思わず顔を上げてしまうと、木村君が「親父が入院してるから金貸してくれって美香に言った。違うか?」と。


浩平君は「違うって。んなわけないじゃん!何言ってるんだよ」と言っていたんだけど、木村君は一切聞き入れず、「減給処分を受けて、大高に貢ぐ金がなくなったんだろ?」と聞いていた。


浩平君は「ちげぇって!」と言ってた後、「本当はおふくろが…」と言いかけ、言葉を止めていた。


木村君は大きく息を吐いた後、「もういい。
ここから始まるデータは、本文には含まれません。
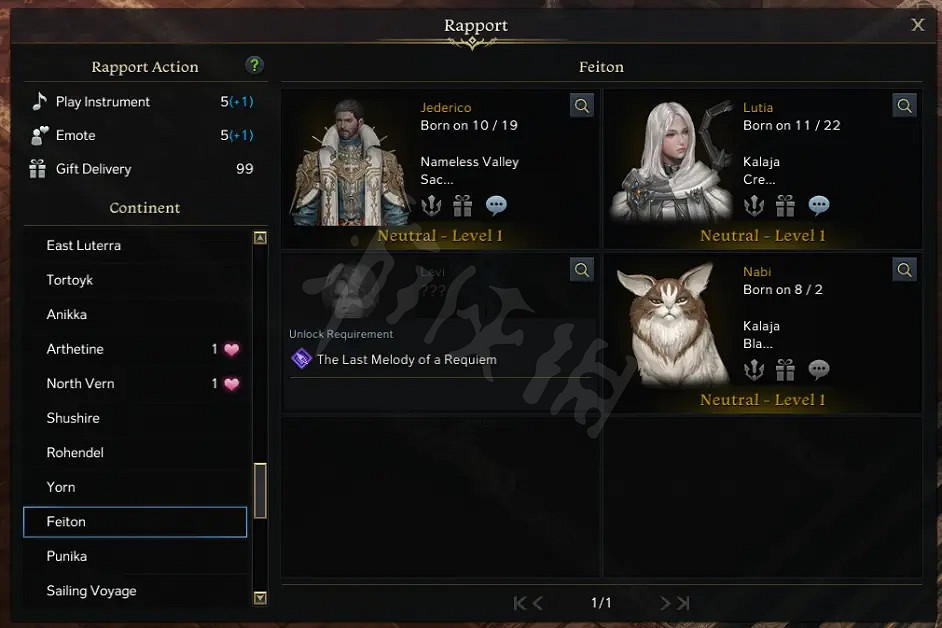Click the gift icon on Jederico's card
The image size is (942, 628).
(x=462, y=206)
二度と来るな」と言い、浩平君は木村君に縋りつくように「そんなこと言うなって。マジで!俺と大地の仲じゃんよぉ」と下手に出ていた。


けど、木村君は「お前と俺の仲?笑わせんな。早く荷物まとめろ」と。


何度か同じやり取りを繰り返した後、浩平君はふてくされながら応接室を後にしていた。


「…疲れた」と木村君が小声で言うと、爪を弄っていたユウゴ君が「俺も。腹減った」と…


「申し訳ありませんでした」と言いながらお辞儀をすると、木村君は「いや、いいよ。あいつのサボり癖は目に余ってたから、ちょうど良かった」と、ため息交じりに言っていた。
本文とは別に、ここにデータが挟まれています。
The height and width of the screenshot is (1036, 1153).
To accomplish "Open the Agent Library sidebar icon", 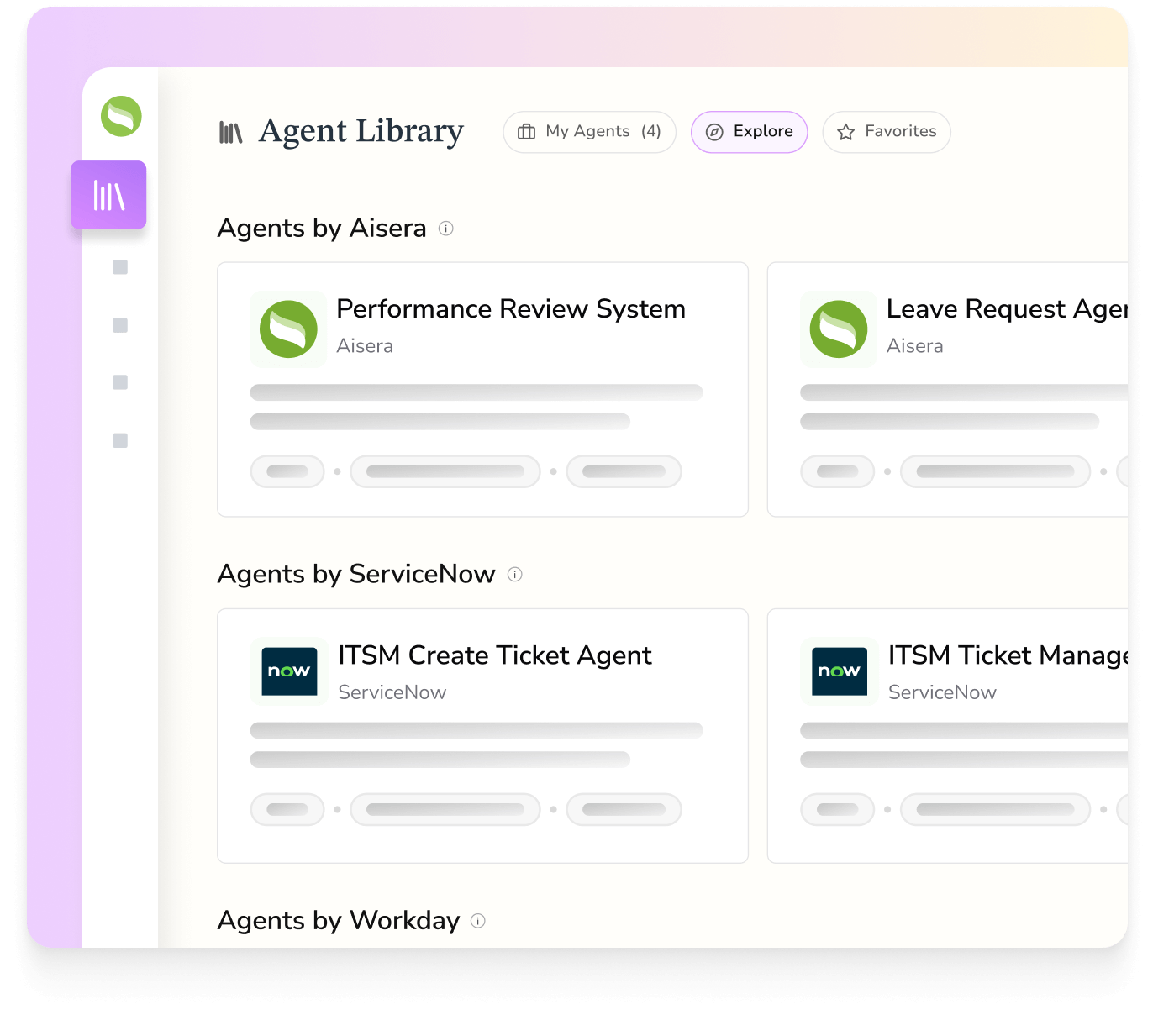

「あいつ、友達関係に金借りまくって、誰からも相手にされなくなったんだろうな。女できるといつもそうじゃん。良い格好したくって、おごりまくって、貢ぎまくってさぁホント懲りねぇよなぁ」とケイスケ君が言うと、ユウゴ君が「大地は美香に貢いでんの?」と…


「は?」と言うのと同時に、木村君は「貢いでねぇよ。さて、飯行くか!ユウゴのおごりで」と言いニコッと笑いかけてきた。


するとユウゴ君は「俺今日300円しかないよ?美香が貸してくれるなら行く。返さないけどな」と、副社長にあるまじきお言葉。


「それっておごれって事ですか?」と聞くと「正解」と言い、次々に応接室を後にした。